Berkata sang suami kepada temannya: “Demi Allah, ia mengharuskan aku
untuk berkhutbah pada kesempatan tersebut. Maka aku katakan: ‘Segala
puji bagi Allah dan aku mengucapkan shalawat dan salam atas Nabi dan
keluarganya. Sungguh engkau telah mengucapkan suatu kalimat yang bila
engkau tetap berpegang padanya, maka itu adalah kebahagiaan untukmu dan
jika engkau tinggalkan (tidak melaksanakannya) jadilah itu sebagai bukti
untuk menyalahkanmu. Aku menyukai ini dan itu, dan aku benci ini dan
itu. Apa yang engkau lihat dari kebaikan maka sebarkanlah dan apa yang
engkau lihat dari kejelekkan tutupilah.’
Istriku berkata: ‘Apakah engkau suka bila aku mengunjungi keluargaku?’
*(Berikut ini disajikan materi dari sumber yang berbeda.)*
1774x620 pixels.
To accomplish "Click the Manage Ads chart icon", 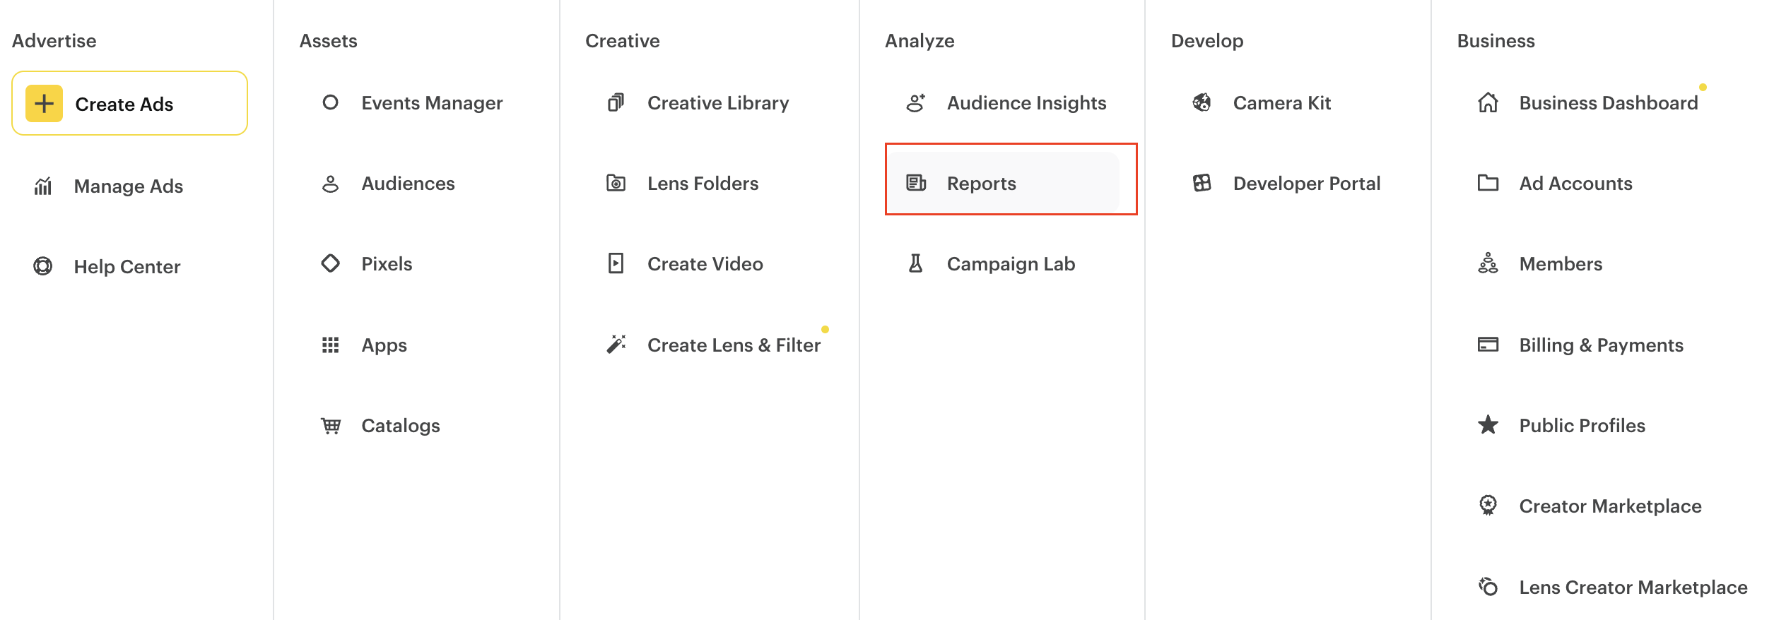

Aku menjawab: ‘Aku tidak suka kerabat istriku bosan terhadapku’ (yakni si suami tidak menginginkan istrinya sering berkunjung).
Aku menjawab: ‘Aku tidak suka kerabat istriku bosan terhadapku’ (yakni si suami tidak menginginkan istrinya sering berkunjung).
Ia berkata lagi: ‘Siapa di antara tetanggamu yang engkau suka untuk
masuk ke rumahmu maka aku akan izinkan ia masuk? Dan siapa yang engkau
tidak sukai maka akupun tidak menyukainya?’
Aku katakan: ‘Bani Fulan yang sebelah situ adalah kaum yang shaleh dan Bani Fulan yang sebelah sana adalah kaum yang jelek.’”
Berkata sang suami kepada temannya: “Lalu aku melewati malam yang
paling indah bersamanya. Dan aku hidup bersamanya selama setahun dalam
keadaan tidak pernah aku melihat kecuali apa yang aku sukai.
Suatu ketika di permulaan tahun, tatkala aku pulang dari tempat
kerjaku, aku dapatkan ibu mertuaku ada di rumahku. Lalu ibu mertuaku
berkata kepadaku: ‘Bagaimana pendapatmu tentang istrimu?’”
Aku jawab: “Ia sebaik-baik istri.”
Ibu mertuaku berkata: “Wahai Abu Umayyah.. Demi Allah, tidak ada yang
dimiliki para suami di rumah-rumah mereka yang lebih jelek daripada
istri penentang (lancang). Maka didiklah dan perbaikilah akhlaknya
sesuai dengan kehendakmu.”
Berkata sang suami: “Maka ia tinggal bersamaku selama dua puluh
tahun, belum pernah aku mengingkari perbuatannya sedikitpun kecuali
sekali, itupun karena aku berbuat dhalim padanya.”
Alangkah bahagia kehidupannya…! Demi Allah, aku (penulis kisah, red)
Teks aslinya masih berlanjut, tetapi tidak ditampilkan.